The IPU welcomes the latest actions by the Uzbek Parliament to implement international human rights standards at the national level. Following an IPU recommendation, Uzbek parliamentarians recently participated in a video meeting involving multiple international and Uzbek organizations to review the implementation of the International Covenant on Civil and Political Rights, a multilateral treaty adopted by the UN General Assembly in 1966 and in force since 1976.
Participants discussed the development of a culture of rule of law, prison reform, civil society, independence of the judiciary, the elimination of child labour, gender equality and the fight against corruption.

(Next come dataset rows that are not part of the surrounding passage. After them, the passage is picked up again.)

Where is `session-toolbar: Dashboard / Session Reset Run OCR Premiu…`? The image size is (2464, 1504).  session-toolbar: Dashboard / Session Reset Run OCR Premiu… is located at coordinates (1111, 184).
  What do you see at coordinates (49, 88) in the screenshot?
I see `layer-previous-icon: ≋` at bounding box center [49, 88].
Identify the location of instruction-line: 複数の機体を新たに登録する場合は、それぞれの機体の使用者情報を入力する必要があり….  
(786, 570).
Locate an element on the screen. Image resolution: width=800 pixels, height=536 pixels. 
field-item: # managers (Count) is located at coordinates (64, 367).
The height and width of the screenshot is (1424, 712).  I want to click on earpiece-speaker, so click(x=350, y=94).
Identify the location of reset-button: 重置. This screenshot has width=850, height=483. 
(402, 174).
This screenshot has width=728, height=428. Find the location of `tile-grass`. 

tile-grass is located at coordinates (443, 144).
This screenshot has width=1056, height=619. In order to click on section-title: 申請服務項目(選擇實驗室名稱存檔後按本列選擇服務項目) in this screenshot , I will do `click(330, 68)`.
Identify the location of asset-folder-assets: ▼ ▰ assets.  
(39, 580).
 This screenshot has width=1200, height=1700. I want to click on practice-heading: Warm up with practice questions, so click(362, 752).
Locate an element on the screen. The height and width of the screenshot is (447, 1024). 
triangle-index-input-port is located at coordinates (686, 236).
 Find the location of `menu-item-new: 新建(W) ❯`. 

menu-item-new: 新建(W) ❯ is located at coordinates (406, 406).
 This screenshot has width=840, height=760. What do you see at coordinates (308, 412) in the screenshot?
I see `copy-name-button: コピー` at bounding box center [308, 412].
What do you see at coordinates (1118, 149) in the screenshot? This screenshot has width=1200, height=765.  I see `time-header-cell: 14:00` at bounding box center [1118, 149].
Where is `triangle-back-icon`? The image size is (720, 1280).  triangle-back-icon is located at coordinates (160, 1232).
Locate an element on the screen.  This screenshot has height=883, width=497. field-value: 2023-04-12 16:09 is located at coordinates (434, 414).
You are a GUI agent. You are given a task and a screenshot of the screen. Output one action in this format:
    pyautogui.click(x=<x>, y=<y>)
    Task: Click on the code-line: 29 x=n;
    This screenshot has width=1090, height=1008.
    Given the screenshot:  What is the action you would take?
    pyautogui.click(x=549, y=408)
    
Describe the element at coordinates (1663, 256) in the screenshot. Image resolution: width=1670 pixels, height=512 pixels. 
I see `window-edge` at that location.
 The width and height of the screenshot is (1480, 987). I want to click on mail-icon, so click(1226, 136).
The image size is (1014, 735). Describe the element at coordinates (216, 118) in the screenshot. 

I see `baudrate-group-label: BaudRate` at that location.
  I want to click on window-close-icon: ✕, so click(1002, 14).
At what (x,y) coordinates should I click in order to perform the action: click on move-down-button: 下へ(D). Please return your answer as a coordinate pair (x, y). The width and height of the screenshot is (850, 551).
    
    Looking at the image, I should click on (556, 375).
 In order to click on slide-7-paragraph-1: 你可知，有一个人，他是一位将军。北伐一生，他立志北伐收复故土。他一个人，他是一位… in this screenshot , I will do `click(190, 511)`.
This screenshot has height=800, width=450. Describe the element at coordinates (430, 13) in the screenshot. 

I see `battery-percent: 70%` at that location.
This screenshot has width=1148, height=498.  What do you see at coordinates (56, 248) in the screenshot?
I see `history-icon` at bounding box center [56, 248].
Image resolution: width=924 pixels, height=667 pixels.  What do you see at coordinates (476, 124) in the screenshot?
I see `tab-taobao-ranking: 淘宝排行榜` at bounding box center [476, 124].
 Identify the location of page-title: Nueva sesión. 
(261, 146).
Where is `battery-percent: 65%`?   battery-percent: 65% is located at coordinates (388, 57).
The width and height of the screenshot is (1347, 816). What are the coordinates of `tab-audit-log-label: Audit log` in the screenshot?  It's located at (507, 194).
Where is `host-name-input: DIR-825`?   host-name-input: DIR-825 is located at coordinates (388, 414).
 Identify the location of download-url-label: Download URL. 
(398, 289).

The Uzbek Parliament is increasingly involved in human rights. In 2018, it developed a mechanism for parliamentary oversight on the protection of human rights and the implementation of UN recommendations. The Parliament adopted a Plan of Action on cooperation with UN human rights mechanisms and published its first ever parliamentary human rights report.
In recent years, Mr. Akmal Saidov, First Deputy Speaker of Uzbek’s Legislative Chamber, together with other MPs, played a prominent role in delegations to the UN Human Rights Council and the UN Human Rights Committee.
The Uzbek Parliament also cooperates closely with the country’s national human rights commission and was instrumental in creating a mechanism to prevent torture and taking action to stop forced labour, two of the most-cited human rights issues in the country.
The meeting also follows the adoption of a new citizenship law in Uzbekistan that will immediately allow approximately half of Uzbekistan's stateless population, or some 49,000 people, to become citizens of Uzbekistan.
Statelessness has been a priority area for the IPU in the last ten years. Together with the United Nations High Commissioner for Refugees, in 2018 the IPU published Good practices in nationality laws for the prevention and reduction of statelessness, a handbook for policy makers and legislators to help them effectively prevent and reduce statelessness.
The IPU, at the initiative of its Committee to Promote Respect for International Humanitarian Law, has also submitted a series of pledges to the End Statelessness Campaign of the United Nations High Commissioner for Human Rights.
More recently, the Oliy Majlis of Uzbekistan organized an International Parliamentary Forum on the role of parliaments in implementing the recommendations of the UN Charter and treaties.
Around 50 participants – including the Secretary General of the IPU, the Speaker of the Legislative Chamber and the President of the Senate, national and international human rights partners – took part in this meeting to share the good practices.
Key follow-up actions identified included creating a specific parliamentary committee on human rights; setting up an independent committee on the elimination of torture; translating the IPU human rights related handbooks into Uzbek; strengthening parliamentary oversight; ensuring transparency in the work of the parliament; and setting up a legal framework for dialogue with civil society.
The Forum was organized with the IPU, the Office of United Nations High Commissioner for Human Rights, the Permanent Mission of the Republic of Uzbekistan to the United Nations Office in Geneva and the National Center for Human Rights of the Republic of Uzbekistan.
The IPU works closely with parliaments around the world to promote human rights. The IPU helps ensure that countries, through their parliaments, sign up to human rights conventions and adopt and implement relevant domestic laws. It also provides MPs with information, knowledge and training to improve the human rights of the people they represent – especially women, children, minorities and indigenous peoples.